Records supplied START
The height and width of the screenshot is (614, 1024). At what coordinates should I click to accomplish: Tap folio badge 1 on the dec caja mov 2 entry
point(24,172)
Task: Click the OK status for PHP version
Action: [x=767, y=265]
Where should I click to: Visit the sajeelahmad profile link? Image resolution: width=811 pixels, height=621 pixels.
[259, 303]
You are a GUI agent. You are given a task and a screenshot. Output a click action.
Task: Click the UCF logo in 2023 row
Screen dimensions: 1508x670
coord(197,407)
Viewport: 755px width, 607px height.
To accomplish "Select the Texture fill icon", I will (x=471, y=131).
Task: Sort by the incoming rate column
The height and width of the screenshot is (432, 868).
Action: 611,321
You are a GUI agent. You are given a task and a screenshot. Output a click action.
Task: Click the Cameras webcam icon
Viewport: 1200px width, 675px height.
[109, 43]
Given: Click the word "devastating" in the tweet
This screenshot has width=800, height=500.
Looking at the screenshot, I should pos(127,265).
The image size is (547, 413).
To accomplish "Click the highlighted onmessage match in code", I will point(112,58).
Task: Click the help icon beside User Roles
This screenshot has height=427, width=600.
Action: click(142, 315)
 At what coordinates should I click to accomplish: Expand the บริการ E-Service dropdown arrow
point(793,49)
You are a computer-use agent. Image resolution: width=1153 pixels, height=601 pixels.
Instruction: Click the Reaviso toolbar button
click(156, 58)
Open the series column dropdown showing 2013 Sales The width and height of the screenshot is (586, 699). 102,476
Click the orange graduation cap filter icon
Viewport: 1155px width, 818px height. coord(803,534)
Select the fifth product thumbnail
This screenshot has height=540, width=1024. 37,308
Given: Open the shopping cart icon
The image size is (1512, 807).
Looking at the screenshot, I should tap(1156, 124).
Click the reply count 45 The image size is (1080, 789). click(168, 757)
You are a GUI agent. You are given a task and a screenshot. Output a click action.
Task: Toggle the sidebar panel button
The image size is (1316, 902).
Records supplied END
- Exercise
The expected answer is each line of the records above that includes the string "will".

- Solution to the exercise
To accomplish "Select the Texture fill icon", I will (x=471, y=131).
To accomplish "Click the highlighted onmessage match in code", I will point(112,58).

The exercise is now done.